Indian regulator accuses Adani nephew in insider trading case, he seeks to settle

Published May 2, 2025 Updated May 2, 2025 11:16pm
The logo of the Adani Group is seen on the facade of one of its buildings on the outskirts of Ahmedabad, India, April 13, 2021. REUTERS
The logo of the Adani Group is seen on the facade of one of its buildings on the outskirts of Ahmedabad, India, April 13, 2021. REUTERS
By

MUMBAI: India’s markets regulator has alleged Pranav Adani, director of several Adani group companies and the nephew of the billionaire founder, shared price sensitive information and breached regulations aimed at preventing insider trading, according a document reviewed by Reuters.

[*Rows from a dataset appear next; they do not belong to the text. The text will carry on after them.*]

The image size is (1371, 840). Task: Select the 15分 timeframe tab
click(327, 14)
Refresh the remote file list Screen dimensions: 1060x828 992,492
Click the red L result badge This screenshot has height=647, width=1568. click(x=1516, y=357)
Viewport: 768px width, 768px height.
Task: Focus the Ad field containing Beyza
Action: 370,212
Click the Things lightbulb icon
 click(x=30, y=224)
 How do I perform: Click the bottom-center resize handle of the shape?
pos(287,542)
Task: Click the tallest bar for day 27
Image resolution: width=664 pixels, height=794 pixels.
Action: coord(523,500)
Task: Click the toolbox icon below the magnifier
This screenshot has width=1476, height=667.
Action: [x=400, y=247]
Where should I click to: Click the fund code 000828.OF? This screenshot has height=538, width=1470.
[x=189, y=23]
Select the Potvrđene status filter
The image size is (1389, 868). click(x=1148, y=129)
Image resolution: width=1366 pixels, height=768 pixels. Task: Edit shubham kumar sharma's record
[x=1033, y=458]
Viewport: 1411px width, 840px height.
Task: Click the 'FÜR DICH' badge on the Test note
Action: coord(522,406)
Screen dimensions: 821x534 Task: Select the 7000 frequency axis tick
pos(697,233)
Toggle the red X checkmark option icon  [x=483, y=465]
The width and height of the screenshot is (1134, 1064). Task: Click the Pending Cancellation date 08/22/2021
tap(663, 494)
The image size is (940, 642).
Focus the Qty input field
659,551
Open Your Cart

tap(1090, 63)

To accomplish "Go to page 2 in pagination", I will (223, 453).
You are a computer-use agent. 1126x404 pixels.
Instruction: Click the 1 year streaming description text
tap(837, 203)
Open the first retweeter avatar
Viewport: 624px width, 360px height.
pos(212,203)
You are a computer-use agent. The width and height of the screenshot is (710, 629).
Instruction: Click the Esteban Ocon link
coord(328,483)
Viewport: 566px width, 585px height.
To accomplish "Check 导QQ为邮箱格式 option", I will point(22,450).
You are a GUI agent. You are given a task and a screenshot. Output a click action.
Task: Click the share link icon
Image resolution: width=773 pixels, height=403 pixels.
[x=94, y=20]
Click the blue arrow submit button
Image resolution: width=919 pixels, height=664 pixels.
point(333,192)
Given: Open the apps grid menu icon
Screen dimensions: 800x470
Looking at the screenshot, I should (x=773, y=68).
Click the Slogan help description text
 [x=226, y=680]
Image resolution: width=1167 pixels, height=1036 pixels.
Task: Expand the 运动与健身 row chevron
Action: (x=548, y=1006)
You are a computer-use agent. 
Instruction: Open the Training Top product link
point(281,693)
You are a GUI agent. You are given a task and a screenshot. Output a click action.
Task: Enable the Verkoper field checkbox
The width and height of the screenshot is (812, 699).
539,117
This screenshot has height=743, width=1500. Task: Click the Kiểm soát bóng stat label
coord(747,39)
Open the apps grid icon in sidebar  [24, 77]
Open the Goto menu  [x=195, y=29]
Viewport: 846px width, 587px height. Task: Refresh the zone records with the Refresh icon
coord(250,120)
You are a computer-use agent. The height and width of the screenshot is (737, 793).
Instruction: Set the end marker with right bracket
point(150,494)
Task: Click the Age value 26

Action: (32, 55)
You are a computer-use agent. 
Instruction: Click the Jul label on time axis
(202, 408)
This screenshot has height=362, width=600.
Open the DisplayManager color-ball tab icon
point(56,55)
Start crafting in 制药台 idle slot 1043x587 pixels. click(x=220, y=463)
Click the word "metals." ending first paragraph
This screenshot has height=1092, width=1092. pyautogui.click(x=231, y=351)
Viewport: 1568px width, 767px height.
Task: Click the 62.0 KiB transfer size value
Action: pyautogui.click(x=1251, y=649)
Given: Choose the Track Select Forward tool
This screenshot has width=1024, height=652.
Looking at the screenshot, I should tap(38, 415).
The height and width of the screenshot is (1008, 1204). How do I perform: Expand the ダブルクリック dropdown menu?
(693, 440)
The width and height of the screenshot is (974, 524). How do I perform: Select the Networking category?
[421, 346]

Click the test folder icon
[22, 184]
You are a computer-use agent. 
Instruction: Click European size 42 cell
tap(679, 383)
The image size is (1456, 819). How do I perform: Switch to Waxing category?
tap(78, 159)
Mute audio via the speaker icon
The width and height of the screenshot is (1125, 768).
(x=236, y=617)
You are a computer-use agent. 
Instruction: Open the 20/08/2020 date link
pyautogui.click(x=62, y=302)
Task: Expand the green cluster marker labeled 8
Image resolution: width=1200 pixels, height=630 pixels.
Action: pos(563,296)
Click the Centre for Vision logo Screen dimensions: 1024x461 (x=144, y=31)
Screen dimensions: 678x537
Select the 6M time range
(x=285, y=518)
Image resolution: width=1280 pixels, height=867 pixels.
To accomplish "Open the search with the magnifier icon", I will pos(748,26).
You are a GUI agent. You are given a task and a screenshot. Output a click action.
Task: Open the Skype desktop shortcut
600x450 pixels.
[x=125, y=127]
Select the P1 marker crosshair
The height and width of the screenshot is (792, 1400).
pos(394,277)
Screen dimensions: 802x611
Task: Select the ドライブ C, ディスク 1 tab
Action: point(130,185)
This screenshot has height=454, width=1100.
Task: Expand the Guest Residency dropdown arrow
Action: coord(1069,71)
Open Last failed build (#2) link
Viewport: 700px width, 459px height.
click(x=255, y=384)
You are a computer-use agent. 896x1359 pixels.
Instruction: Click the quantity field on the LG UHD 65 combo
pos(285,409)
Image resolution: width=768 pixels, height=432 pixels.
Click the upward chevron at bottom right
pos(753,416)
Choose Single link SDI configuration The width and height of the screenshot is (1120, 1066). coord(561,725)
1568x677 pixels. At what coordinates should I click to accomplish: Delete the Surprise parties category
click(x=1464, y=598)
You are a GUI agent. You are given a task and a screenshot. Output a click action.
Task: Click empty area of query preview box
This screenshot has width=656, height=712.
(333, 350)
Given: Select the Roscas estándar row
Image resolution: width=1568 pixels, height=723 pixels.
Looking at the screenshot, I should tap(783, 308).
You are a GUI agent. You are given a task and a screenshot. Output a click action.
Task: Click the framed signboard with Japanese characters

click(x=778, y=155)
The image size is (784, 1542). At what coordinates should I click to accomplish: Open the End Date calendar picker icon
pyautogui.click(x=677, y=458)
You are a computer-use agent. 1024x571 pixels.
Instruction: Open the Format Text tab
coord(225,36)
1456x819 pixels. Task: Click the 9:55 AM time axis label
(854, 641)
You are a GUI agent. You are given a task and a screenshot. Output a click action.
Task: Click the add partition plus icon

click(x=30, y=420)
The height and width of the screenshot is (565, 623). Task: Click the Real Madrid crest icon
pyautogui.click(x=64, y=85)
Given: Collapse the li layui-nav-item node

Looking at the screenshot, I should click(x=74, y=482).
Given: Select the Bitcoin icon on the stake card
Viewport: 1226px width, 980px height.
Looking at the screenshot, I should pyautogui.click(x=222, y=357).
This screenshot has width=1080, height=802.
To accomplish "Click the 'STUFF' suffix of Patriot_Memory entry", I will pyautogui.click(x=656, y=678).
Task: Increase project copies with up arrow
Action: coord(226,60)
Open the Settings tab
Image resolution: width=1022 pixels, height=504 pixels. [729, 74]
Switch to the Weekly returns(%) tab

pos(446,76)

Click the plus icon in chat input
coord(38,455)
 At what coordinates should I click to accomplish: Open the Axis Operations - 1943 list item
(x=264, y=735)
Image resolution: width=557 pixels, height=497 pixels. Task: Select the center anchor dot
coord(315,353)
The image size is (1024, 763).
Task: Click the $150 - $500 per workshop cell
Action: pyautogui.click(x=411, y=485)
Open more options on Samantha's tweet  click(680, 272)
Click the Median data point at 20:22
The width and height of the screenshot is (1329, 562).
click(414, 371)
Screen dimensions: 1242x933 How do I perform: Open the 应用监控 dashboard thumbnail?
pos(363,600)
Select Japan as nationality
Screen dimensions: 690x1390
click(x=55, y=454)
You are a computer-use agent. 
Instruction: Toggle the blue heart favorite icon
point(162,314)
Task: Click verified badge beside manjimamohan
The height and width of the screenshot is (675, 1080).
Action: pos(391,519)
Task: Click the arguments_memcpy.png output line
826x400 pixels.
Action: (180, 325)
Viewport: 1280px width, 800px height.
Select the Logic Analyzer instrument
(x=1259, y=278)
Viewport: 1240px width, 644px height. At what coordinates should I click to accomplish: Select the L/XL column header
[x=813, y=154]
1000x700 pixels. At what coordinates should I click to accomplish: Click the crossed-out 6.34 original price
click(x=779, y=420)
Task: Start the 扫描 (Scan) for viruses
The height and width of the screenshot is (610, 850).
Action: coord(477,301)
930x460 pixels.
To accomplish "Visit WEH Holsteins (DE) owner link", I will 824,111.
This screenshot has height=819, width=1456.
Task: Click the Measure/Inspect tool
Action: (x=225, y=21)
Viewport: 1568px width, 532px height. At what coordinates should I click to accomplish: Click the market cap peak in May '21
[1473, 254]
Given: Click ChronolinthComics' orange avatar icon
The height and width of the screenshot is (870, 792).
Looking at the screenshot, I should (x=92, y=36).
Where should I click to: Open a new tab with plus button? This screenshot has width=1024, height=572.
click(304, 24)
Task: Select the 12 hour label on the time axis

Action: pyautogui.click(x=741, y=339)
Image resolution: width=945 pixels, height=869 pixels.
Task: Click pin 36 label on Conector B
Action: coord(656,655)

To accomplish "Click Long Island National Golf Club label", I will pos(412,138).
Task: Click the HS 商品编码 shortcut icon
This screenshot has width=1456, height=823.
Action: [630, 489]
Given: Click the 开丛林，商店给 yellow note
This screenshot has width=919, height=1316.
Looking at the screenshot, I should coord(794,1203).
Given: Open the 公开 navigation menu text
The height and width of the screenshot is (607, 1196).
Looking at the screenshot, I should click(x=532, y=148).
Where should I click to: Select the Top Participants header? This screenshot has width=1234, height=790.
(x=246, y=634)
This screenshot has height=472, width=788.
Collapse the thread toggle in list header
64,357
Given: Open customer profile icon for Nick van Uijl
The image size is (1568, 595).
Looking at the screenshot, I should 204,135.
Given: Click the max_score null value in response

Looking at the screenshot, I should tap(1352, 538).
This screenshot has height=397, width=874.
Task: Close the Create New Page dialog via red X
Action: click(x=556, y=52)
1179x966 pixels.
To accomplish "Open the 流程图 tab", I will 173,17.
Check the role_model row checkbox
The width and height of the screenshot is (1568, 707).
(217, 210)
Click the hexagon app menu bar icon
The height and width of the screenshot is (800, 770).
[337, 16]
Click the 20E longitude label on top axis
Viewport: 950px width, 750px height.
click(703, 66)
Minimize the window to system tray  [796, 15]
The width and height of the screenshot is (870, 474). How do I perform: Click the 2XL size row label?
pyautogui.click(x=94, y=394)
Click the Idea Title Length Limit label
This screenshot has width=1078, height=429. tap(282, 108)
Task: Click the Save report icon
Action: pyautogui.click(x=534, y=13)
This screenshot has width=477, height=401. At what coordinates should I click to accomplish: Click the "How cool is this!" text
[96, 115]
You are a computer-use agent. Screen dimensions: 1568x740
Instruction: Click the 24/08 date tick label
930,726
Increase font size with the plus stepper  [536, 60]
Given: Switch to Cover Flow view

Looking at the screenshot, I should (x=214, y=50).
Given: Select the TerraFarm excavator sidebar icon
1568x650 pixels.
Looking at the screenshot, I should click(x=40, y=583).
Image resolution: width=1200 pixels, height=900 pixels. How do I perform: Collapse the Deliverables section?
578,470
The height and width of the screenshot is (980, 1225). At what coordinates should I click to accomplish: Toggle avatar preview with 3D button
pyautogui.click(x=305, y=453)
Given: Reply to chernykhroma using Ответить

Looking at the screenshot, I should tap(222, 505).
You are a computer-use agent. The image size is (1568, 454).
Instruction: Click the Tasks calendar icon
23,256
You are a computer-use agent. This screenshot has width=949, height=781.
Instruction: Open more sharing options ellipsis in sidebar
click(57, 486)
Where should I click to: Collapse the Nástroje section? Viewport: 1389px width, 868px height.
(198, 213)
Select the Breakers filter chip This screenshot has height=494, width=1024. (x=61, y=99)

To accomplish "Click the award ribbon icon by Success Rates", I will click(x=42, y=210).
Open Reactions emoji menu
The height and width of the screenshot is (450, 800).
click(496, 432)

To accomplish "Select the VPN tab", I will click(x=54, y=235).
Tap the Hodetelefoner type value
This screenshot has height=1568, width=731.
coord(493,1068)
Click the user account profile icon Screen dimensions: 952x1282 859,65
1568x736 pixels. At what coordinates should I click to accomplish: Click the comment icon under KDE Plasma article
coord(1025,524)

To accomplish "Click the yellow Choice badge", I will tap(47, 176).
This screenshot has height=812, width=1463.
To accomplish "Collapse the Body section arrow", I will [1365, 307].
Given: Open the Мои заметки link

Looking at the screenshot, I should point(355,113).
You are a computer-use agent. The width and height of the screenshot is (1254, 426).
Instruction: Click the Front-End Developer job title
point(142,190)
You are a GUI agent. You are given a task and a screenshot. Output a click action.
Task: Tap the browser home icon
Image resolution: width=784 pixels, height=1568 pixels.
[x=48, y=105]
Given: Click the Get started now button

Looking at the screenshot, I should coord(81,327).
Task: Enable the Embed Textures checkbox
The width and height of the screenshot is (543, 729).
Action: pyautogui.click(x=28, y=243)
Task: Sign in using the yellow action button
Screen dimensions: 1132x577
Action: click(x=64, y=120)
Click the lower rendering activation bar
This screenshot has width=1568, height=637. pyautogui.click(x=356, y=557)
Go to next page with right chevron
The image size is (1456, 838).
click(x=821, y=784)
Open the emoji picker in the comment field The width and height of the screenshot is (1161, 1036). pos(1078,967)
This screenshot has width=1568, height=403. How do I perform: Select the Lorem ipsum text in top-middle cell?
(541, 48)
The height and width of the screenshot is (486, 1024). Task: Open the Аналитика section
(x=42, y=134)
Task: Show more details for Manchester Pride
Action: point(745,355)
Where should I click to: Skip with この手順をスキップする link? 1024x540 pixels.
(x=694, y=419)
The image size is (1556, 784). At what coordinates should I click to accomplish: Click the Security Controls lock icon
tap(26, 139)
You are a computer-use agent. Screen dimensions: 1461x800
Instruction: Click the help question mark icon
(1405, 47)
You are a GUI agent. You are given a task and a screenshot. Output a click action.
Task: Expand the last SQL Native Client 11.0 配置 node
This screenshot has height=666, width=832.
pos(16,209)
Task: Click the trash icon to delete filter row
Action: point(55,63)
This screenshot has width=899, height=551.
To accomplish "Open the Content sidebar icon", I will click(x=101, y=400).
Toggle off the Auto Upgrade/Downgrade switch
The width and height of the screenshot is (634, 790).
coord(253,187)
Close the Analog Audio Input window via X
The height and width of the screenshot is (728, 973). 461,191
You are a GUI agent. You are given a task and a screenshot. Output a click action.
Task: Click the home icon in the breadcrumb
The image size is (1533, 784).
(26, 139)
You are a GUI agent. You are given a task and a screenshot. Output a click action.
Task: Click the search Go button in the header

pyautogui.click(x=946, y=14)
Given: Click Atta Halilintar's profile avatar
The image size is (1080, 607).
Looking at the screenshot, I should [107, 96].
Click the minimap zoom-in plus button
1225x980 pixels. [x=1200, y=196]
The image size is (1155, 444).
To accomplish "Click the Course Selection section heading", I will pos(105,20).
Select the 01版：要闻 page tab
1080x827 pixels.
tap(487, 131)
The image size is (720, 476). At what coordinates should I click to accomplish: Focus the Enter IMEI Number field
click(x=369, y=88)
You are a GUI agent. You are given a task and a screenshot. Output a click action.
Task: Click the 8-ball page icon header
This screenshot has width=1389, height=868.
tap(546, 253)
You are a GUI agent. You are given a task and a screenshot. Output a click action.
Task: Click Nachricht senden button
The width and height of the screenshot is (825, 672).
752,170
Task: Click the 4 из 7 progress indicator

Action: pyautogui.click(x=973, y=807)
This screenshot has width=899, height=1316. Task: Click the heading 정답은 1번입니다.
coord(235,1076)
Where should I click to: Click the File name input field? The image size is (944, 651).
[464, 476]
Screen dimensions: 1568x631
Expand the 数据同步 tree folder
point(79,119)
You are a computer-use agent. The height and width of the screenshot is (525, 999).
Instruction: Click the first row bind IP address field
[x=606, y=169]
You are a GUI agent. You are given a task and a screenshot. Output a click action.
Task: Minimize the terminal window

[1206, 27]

Adani, the nephew of Gautam Adani, was sent a notice by the Securities and Exchange Board of India (SEBI) last year which alleged he shared information about Adani Green’s 2021 acquisition of SoftBank-backed SB Energy Holdings with his brother-in-law before the deal was announced, according to a source and the document.

The matter has not been previously reported.

In an e-mailed response sent to Reuters, Pranav Adani said he was seeking to settle the charges “to put an end to the matter, without admission or denial of the allegations” and that “he has not violated any securities law”.

Settlement terms were being discussed, said the source with direct knowledge of the matter, who declined to be named as the matter is confidential.

India’s Adani Group revives US investment plans, FT reports

The scrutiny is the latest challenge for the Adani group. U.S. authorities last year indicted Gautam Adani and two Adani Green executives for allegedly paying bribes to secure Indian power supply contracts and misleading U.S. investors. The group has denied the charges and called them “baseless”.

Pranav Adani “communicated UPSI (unpublished price sensitive information) pertaining to the SB Energy acquisition” to his brother-in-law Kunal Shah and violated norms related to insider trading rules in 2021, said the SEBI document, which showed call records and trading patterns were reviewed in the investigation.

Kunal Shah and Nrupal Shah, his brother, then traded in shares of Adani Green and made “ill-gotten gains” of 9 million rupees ($108,000), the document added.

The Shah brothers said in a statement sent by their law firm that the trades were not executed with the “knowledge of any unpublished price sensitive information nor with any mala fide intent.”

“The information in question was already generally available in the public domain,” the statement said.

SEBI did not respond to Reuters requests for comment.

Adani Green’s acquisition of SB energy on May 17, 2021 at an enterprise value of $3.5 billion is the largest acquisition in the renewable energy sector in India so far.

Pranav Adani became aware of the impending acquisition two-three days prior to May 16, 2021, when the deal was finalised, SEBI said.

SEBI had proposed that Kunal and Nrupal Shah also settle, but the brothers chose to contest the allegations as they found the terms too onerous, the source added.

Pranav Adani’s settlement plea would be taken up after SEBI’s ongoing review of its settlement process is over.